The answer must be an exact copy of every record below.

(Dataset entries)

"""

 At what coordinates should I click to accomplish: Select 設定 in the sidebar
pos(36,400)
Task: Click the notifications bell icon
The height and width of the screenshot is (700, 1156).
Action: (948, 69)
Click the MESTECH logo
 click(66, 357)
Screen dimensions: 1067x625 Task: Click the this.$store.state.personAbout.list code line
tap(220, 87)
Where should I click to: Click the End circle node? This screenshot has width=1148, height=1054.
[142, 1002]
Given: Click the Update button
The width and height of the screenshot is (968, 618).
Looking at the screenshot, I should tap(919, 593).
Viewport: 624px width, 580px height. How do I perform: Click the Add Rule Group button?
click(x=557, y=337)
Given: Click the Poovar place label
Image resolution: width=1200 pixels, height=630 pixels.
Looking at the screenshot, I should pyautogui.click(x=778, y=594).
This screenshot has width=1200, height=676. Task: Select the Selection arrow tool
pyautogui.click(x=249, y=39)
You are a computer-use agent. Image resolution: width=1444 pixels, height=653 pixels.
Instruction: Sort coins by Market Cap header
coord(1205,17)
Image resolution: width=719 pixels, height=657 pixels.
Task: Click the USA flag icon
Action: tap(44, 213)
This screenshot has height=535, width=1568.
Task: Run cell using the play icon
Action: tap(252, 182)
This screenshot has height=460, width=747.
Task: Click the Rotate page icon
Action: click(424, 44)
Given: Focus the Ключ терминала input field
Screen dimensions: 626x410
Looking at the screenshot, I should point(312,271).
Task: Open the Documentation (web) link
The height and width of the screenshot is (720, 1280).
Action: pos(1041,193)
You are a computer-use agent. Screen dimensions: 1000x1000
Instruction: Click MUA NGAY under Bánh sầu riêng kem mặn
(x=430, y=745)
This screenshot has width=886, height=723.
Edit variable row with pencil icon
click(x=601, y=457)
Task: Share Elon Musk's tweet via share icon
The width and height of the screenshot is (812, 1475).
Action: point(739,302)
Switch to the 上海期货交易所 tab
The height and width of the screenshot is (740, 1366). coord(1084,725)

"""

- _ANSWER TO THIS PROBLEM_:
 At what coordinates should I click to accomplish: Select 設定 in the sidebar
pos(36,400)
Task: Click the notifications bell icon
The height and width of the screenshot is (700, 1156).
Action: (948, 69)
Click the MESTECH logo
 click(66, 357)
Screen dimensions: 1067x625 Task: Click the this.$store.state.personAbout.list code line
tap(220, 87)
Where should I click to: Click the End circle node? This screenshot has width=1148, height=1054.
[142, 1002]
Given: Click the Update button
The width and height of the screenshot is (968, 618).
Looking at the screenshot, I should tap(919, 593).
Viewport: 624px width, 580px height. How do I perform: Click the Add Rule Group button?
click(x=557, y=337)
Given: Click the Poovar place label
Image resolution: width=1200 pixels, height=630 pixels.
Looking at the screenshot, I should pyautogui.click(x=778, y=594).
This screenshot has width=1200, height=676. Task: Select the Selection arrow tool
pyautogui.click(x=249, y=39)
You are a computer-use agent. Image resolution: width=1444 pixels, height=653 pixels.
Instruction: Sort coins by Market Cap header
coord(1205,17)
Image resolution: width=719 pixels, height=657 pixels.
Task: Click the USA flag icon
Action: tap(44, 213)
This screenshot has height=535, width=1568.
Task: Run cell using the play icon
Action: tap(252, 182)
This screenshot has height=460, width=747.
Task: Click the Rotate page icon
Action: click(424, 44)
Given: Focus the Ключ терминала input field
Screen dimensions: 626x410
Looking at the screenshot, I should point(312,271).
Task: Open the Documentation (web) link
The height and width of the screenshot is (720, 1280).
Action: pos(1041,193)
You are a computer-use agent. Screen dimensions: 1000x1000
Instruction: Click MUA NGAY under Bánh sầu riêng kem mặn
(x=430, y=745)
This screenshot has width=886, height=723.
Edit variable row with pencil icon
click(x=601, y=457)
Task: Share Elon Musk's tweet via share icon
The width and height of the screenshot is (812, 1475).
Action: point(739,302)
Switch to the 上海期货交易所 tab
The height and width of the screenshot is (740, 1366). coord(1084,725)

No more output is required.